Wann? 22.09.2011 20:00 Uhr

Wo? zwischenraum, Müggenkampstraße 43, 20257 Hamburg DE
Mörder und Gutachter: Szene aus die „Die Haarmann-Protokolle“. Foto:pr
Hamburg: zwischenraum |

"No Budget-Produktionen" spielen die Haarmann-Protokolle

Von Sabine Deh, Eimsbüttel –
Der Hannoveraner Fritz Haarmann wurde im Dezember 1924 wegen der brutalen Morde an 24 Jungen im Alter von zehn bis 22 Jahren zum Tode verurteilt. Im Zwischenraum, Müggenkampstraße 43, wird am Donnerstag, 22. September, um 20 Uhr erstmals das Theaterstück „Die Haarmann-Protokolle“ der no budget-Produktions-Gruppe aufgeführt.
Das Theaterstück basiert auf den protokollierten Gutachtergesprächen, die der Gerichtspsychologe Ernst Schultze vor mit dem homosexuellen Fritz aarmann, genannt der „Werwolf von Hannover“, geführt hat. Seine Opfer, die Haarmann stets als „seine Puppenjungs“ bezeichnete, tötete er durch einen Biss in den Hals, bevor er die Leichen zerstückelte und im Fluss Leine versenkte. Nach Haarmanns Festnahme wurde der Wasserstand des Stroms mit Hilfe eines Wehrs gesenkt. Im Flussbett wurden menschliche Knochenstücke geborgen, die mindestens 22 Personen zugeordnet werden konnten. Der sadistische Mörder konnte sich nur noch an wenige Namen erinnern.
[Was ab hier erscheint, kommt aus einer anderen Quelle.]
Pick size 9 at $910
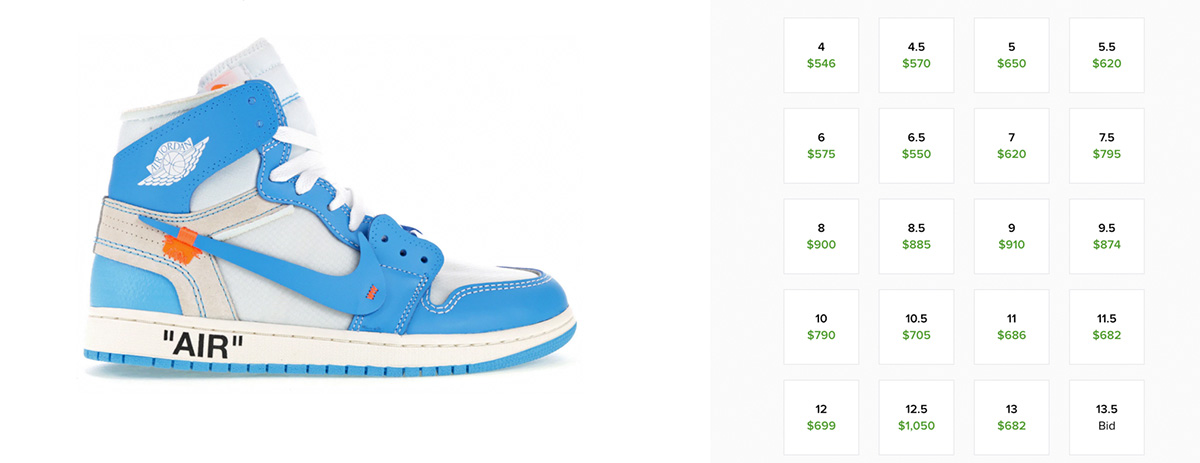click(1011, 236)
Um die Identität der Opfer zu klären, musste die Polizei deren Kleidungsstücke öffentlich ausstellen.
Die dramatische Theater-Dokumentation gibt Einblick in die gesellschaftliche Situation der Weimarer Republik - sowohl in Bezug auf die unfassbaren Umstände der Taten Haarmanns als auch auf die Angst vor Homosexuellen und das reaktionäre Psychatrieverständnis Schultzes als Vertreter der damaligen Obrigkeit.
Der Eintritt kostet sechs, ermäßigt vier Euro.